# Any information about Sky Tower, Sheikh Zayed Road?



## AshbyA (Jun 11, 2008)

I'm moving to Dubai at the end of August 2008, and have been told by my empolyers that I'll be living in Sky Tower on Sheikh Zayed Road.

Does anyone have any information about the accommodation/facilities there or general info/advice about the area?

Thank you!


----------



## alli (Mar 6, 2008)

Living in Sheikh Zayed Rd?

You couldn't pay me to. Sorry mate. But yuk.


----------



## Elphaba (Jan 24, 2008)

Wasn't Sky Tower mentioned in another thread? Is it near Business Bay?
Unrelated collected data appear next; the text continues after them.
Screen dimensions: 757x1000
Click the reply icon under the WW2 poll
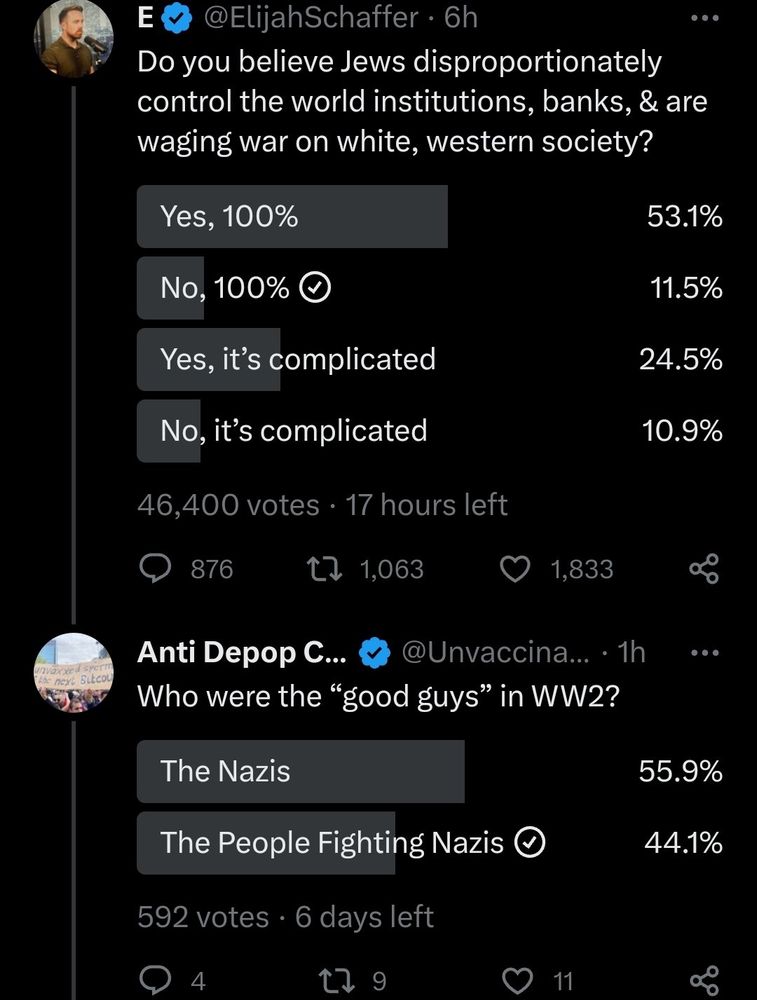point(155,978)
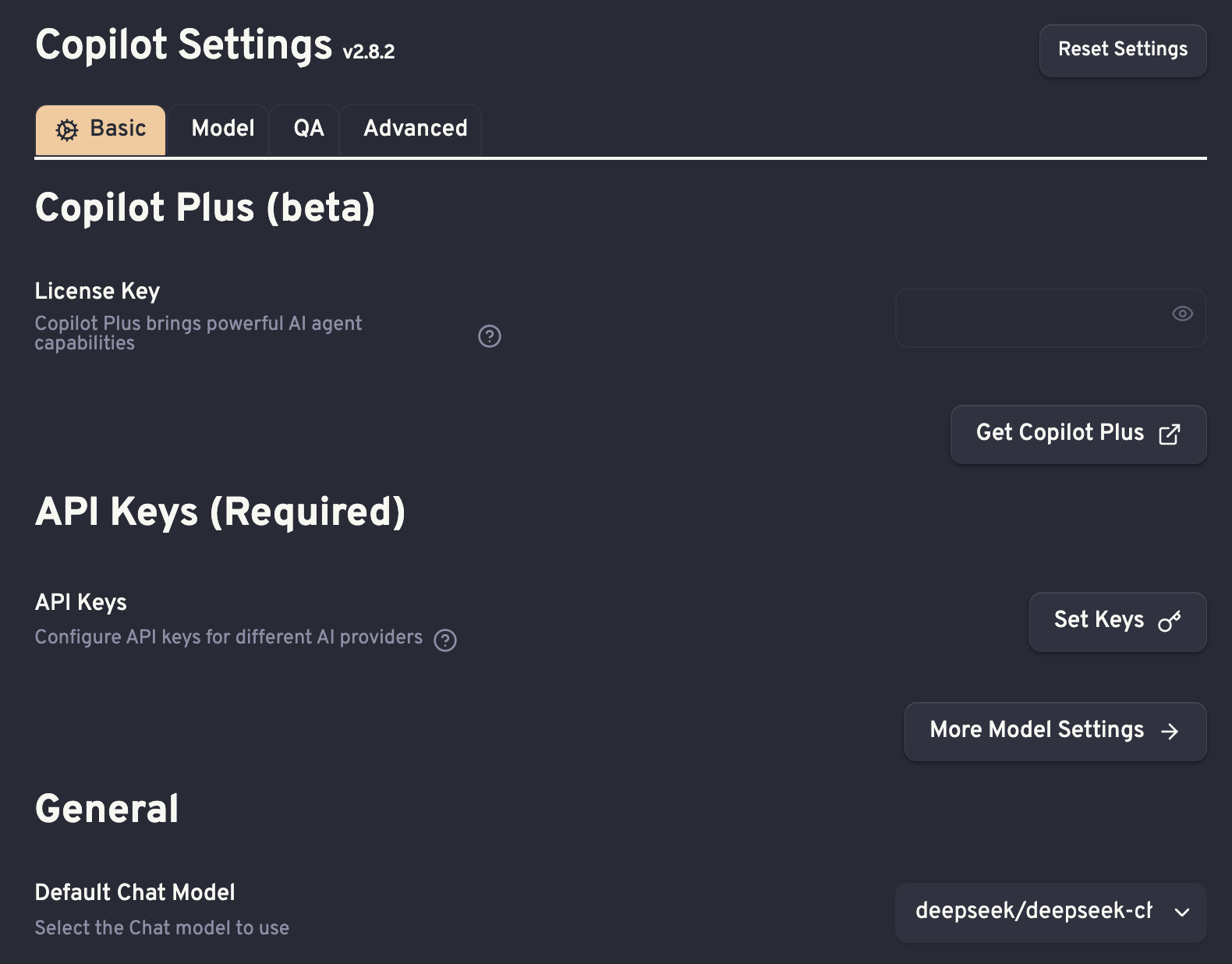This screenshot has width=1232, height=964.
Task: Open the deepseek/deepseek chat model dropdown
Action: (x=1051, y=913)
Assuming it is, bear in mind that you won't really be able to walk anywhere and will need to drive to get places. SZR is a main thoroughfare through New Dubai and if 6 lanes either side. If on the main built up part of SZR you can walk to a few places, but please don't think the layout is anythig like a European or American city.

SZR is rarely quiet.

-


----------



## Maz25 (Jul 6, 2008)

Elphaba said:


> Wasn't Sky Tower mentioned in another thread? Is it near Business Bay?
> 
> -


Indeed it was mentioned! The post entitled 'Sheikh Zayed Road' has more information.


----------